To decide if an FSA is right for you, take stock of your health and dependent care spending. If you have any ongoing or expected medical needs you might have to pay for in the upcoming year, an FSA is a great use of your money. The funds can also be used for over-the-counter items such as allergy and sinus drugs, first-aid supplies, digestive health products and home COVID-19 tests. A dependent care FSA can be used for day care and preschool expenses, but also for things like summer day camp and after-school programs.
How to use a health care FSA
While you can’t use your health care FSA for insurance premiums, you can use it for copayments, coinsurance, deductibles, prescription medications, over-the-counter drugs, menstrual products and dental and vision care.
Health care FSAs can be used toward medical equipment, treatments and over-the-counter items such as:
Medicines prescribed by a doctor.
Blood sugar testing supplies.
Cold and flu medicine.
Menstrual pads and tampons.
Pain relief drugs.

(Pixel coordinate grounding data)

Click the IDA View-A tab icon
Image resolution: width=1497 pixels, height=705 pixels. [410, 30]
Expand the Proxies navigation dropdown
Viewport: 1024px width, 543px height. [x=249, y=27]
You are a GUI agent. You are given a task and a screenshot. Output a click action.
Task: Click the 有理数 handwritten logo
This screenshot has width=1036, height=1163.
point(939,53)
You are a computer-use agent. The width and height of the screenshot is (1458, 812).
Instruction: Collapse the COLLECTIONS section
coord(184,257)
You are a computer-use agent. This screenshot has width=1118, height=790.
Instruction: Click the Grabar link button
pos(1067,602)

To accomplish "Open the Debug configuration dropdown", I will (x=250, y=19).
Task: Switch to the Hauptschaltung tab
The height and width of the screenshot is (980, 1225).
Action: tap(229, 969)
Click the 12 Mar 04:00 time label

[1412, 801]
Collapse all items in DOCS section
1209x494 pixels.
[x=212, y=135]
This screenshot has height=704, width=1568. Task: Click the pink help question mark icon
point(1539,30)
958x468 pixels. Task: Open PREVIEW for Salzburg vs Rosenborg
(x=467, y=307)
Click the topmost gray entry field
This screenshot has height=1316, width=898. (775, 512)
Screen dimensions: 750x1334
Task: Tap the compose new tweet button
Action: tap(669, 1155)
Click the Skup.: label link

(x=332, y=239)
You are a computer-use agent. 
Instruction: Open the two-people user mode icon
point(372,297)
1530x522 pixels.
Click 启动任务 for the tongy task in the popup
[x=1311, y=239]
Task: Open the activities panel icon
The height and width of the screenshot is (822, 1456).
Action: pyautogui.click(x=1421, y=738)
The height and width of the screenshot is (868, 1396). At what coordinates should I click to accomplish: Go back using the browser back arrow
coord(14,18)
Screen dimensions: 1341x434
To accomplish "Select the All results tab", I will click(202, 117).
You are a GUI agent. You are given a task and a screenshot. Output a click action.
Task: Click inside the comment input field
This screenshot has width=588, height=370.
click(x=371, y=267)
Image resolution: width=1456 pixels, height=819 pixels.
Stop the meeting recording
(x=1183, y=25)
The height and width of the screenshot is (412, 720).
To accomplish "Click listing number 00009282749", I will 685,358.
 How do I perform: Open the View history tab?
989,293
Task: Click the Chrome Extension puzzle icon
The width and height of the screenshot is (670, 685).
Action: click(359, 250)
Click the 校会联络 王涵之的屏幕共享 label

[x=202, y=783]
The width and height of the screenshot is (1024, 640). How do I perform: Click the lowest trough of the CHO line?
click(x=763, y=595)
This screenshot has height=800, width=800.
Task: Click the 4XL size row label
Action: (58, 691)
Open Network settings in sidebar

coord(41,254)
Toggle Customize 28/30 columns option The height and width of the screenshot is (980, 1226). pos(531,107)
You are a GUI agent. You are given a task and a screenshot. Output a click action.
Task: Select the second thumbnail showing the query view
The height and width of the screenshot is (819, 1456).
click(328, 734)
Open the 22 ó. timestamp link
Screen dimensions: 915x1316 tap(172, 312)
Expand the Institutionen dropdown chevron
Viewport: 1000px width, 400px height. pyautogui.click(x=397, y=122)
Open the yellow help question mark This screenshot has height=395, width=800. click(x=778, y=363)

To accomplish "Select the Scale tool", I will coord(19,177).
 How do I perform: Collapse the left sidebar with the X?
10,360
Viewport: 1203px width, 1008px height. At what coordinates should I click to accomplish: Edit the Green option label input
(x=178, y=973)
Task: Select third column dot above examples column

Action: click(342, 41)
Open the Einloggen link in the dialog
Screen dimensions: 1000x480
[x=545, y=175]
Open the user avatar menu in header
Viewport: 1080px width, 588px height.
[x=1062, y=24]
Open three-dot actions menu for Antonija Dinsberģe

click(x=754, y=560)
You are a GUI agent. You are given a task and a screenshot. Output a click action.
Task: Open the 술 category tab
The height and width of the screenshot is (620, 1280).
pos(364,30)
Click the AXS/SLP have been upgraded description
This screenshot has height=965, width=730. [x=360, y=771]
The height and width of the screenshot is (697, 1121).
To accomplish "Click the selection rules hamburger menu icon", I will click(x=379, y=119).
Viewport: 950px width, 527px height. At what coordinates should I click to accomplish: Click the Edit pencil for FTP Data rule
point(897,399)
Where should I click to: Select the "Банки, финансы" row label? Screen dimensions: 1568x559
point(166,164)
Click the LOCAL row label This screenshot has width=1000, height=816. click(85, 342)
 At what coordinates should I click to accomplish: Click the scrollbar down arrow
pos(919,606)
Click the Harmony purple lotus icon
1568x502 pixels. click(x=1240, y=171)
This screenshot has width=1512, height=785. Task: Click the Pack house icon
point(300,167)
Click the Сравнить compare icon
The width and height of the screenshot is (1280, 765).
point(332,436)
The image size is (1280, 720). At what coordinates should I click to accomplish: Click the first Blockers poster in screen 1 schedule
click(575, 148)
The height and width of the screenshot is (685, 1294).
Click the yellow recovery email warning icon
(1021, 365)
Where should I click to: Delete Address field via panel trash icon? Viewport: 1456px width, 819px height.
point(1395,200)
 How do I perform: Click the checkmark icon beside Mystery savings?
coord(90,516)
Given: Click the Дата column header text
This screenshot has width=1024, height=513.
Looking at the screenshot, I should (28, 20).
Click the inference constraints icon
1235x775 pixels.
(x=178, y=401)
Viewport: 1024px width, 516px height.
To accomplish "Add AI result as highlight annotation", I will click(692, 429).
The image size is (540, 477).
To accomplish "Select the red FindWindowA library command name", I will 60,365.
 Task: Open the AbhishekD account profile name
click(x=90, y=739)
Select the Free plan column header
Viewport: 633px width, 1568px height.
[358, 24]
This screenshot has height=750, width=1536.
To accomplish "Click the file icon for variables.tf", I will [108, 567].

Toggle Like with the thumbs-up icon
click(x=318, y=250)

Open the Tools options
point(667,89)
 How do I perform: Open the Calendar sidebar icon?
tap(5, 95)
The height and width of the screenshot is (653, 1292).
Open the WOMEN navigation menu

- **TASKS FOR THIS EXERCISE**:
1 > Rewrite the health care FSA passage between "How to use a" and "Pain relief drugs.", inclusive, replacing "over-the-counter" with "nonprescription".
2 > Carry on the text about flexible spending accounts from its last sentence.

- **ANSWERS PROVIDED**:
1 >
How to use a health care FSA
While you can’t use your health care FSA for insurance premiums, you can use it for copayments, coinsurance, deductibles, prescription medications, nonprescription drugs, menstrual products and dental and vision care.
Health care FSAs can be used toward medical equipment, treatments and nonprescription items such as:
Medicines prescribed by a doctor.
Blood sugar testing supplies.
Cold and flu medicine.
Menstrual pads and tampons.
Pain relief drugs.

2 >
Smoking cessation programs.
You can’t use your health care FSA to pay for CBD products, vitamins (unless they're prenatal) or cosmetic procedures. In some instances, such as for orthopedic shoes or nutritional counseling, you may need a doctor’s referral to prove you really need the covered treatment. For a full list of covered treatments and rules, check your plan's documentation.
How to use a dependent care FSA
You can use your dependent care FSA for expenses connected to work-related care of children under age 13 or adult dependents who can’t care for themselves. Eligible expenses may include:
Adult or senior day care.
You can't use dependent care FSA money to pay for tutoring, sleep-away camp or school tuition.
Determine your annual FSA contribution
During open enrollment, you decide how much you plan to allocate to your FSA.
Health care FSA
You can contribute up to $2,850 in 2022, but you can adjust your amount only during open enrollment or if you have a qualifying event, such as getting married or having a child. Your spouse can also contribute up to $2,850 if they have their own employer-sponsored health care FSA. Employers can also contribute to an employee’s health care FSA, and their contribution doesn’t count toward IRS limits.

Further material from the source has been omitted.